Far be it from me to argue with Simon Cowell, but as I watched the finale of American Idol and boy-next-door Kris Allen win the title I finalized a theory I have been brewing for the last few months. You see Simon has told Kris from the beginning that he had to be more confident, cockier, but I would argue that the boy’s humility and lack of cockiness is exactly what won the competition for Kris. And I’m wondering…does this represent a sea change in the arts, particularly in the music industry?


I actually began thinking about this when I attended a keynote speech given by brilliant Dominican author Julia Alvarez. The conference organizer who was doing the introduction stood before us and read a long list of all of Julia’s publications as people shifted in their chairs. She listed every award and accolade (of which there are MANY) whilst the author herself sat on the stage in her rebozo looking uncomfortable and anxious as we were for it to be over with. Finally Julia leaned over to the woman and told her, “You can skip through all that. Please.” She really wasn’t about all that and clearly wasn’t comfortable being fawned over. Now you could argue that the very fact that she would tell the woman to move on displayed a certain level of confidence, but being confident and being arrogant are two very different things. Ms. Alvarez is the former but not the latter. But that very afternoon I was on my elliptical listening to Latin Hip Hop and Reggaeton and it came to me… Perhaps with the current national climate, the time for arrogance is fading.


I was listening to Pitbull and Daddy Yankee and began counting how many times they repeated their names and their record labels as part of the “lyrics.” When I play Nicky Jam’s album “The Black Carpet” it has become a joke between my son and I how many times he says, “Nicky Jams, yo!” over and over and over throughout the recording, as well as the name of the album. I mean, I KNOW who it is and what it’s called, I bought the damn thing, didn’t I? I stopped and admitted that this had begun to seem arrogant and self-indulgent to me. Now I know it was begun as a way for a people who fought for recognition and a voice to represent themselves, a way for unrepresented people to demand to be heard, and I know this has played an important part in the culture of modern music. But though I am far from the usual demographic I think things are changing. I think in this Obamera (Obama-era…I just made that up!) and with the country struggling with the economy and survival we are turning outward rather than inward, confident rather than arrogant.

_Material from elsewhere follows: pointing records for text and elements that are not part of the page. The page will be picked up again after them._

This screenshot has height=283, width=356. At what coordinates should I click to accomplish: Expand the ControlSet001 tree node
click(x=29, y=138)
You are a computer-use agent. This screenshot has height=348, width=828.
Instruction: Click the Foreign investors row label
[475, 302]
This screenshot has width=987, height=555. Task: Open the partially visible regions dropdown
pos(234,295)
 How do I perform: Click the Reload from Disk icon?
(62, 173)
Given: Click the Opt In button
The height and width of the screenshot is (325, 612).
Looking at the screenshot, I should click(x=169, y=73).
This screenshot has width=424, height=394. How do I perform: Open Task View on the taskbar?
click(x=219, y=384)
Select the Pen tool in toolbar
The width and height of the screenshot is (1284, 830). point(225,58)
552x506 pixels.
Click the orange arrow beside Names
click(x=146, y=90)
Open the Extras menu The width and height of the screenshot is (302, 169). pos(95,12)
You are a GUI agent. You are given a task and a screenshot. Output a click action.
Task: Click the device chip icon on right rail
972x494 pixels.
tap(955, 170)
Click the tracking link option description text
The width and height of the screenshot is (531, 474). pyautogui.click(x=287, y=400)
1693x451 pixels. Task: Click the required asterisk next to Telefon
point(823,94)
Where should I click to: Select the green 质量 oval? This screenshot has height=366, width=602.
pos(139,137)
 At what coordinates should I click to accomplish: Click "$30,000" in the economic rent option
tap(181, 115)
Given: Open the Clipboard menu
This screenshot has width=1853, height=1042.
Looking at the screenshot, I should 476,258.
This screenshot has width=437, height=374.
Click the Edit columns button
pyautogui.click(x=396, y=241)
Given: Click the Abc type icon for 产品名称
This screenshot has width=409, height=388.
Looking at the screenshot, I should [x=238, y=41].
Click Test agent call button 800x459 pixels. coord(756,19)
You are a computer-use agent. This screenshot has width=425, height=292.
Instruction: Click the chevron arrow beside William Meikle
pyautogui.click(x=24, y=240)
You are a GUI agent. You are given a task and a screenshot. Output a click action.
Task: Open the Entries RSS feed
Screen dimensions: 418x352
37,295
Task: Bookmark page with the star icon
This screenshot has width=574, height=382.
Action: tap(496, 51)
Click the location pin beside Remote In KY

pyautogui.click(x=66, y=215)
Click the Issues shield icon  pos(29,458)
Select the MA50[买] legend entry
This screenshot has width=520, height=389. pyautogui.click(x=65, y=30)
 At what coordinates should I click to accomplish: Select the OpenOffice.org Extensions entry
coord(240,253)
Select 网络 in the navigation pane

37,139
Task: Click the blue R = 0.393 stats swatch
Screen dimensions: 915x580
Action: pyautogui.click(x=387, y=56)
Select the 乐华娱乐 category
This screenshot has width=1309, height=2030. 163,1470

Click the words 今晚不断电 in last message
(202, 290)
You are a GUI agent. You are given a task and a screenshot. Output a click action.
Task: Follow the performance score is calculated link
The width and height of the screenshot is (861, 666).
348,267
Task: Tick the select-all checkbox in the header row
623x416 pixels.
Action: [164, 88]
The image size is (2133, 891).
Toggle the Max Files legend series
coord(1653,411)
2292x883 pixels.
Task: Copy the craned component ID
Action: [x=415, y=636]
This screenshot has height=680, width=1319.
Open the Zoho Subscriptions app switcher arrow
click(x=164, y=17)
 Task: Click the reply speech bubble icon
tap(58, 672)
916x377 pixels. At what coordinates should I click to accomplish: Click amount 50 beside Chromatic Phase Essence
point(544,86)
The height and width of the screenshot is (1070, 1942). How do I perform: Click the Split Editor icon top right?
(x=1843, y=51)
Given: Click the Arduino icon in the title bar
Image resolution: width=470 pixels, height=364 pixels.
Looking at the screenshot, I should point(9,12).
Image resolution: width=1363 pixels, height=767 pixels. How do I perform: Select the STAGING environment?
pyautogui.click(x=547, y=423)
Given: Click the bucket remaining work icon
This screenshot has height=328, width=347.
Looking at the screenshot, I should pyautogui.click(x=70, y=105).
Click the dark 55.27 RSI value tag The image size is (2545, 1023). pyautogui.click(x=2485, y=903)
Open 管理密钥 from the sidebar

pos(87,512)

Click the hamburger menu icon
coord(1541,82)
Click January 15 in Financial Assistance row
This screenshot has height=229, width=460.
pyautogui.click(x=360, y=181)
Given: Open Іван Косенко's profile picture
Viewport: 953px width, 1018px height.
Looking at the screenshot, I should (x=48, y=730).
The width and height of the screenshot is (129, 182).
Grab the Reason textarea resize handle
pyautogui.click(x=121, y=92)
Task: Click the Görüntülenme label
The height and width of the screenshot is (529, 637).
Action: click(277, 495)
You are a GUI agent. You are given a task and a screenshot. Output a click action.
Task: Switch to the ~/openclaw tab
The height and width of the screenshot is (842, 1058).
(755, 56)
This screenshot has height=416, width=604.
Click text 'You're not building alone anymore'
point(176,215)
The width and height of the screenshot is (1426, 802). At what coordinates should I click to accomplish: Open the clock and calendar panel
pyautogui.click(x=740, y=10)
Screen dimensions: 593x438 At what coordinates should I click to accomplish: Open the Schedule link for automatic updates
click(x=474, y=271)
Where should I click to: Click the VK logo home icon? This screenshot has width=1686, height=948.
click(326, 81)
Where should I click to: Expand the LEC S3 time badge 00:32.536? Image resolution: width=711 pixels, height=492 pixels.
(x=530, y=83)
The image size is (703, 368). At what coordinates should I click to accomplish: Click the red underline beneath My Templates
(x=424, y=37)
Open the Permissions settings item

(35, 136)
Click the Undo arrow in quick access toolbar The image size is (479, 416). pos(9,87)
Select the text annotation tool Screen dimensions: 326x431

Now I know the average AI watcher is not going to be into Reggaeton, but I can guarantee that a large amount of those young girls who voted for Kris also paid 99 cents to download Fergalicious, which could not be more self-promoting if it tried, but it was hard not to respond to his total non-pretention and lack of slickness. Though I am a serious Adam fan I couldn’t help but be drawn in to Kris’s shock as they announced his name as the winner. He, like Julia Alvarez, comes across as someone you could be friends with who just happens to be talented and famous. They don’t need to repeat their names over and over again because we remember their names because we like them. We like them because they’re not obnoxious and constantly reminding us that they’re better or more famous. They’re one of us.


Am I just an aging idealist whose channeling her socialist mother, or do you think the “me generation” is now become an “us generation?” One can only hope.

1 comment:

Doret said...

I am going to take reading this as a sign. I don't stop come here that often Earlier today I was trying to decide if I should read her Julia Alvarez's new YA book Return to Sender. Reading this now tells me I should.

And its pretty hard to like ME, ME, Me artist (Kanye West) when your struggling to make do.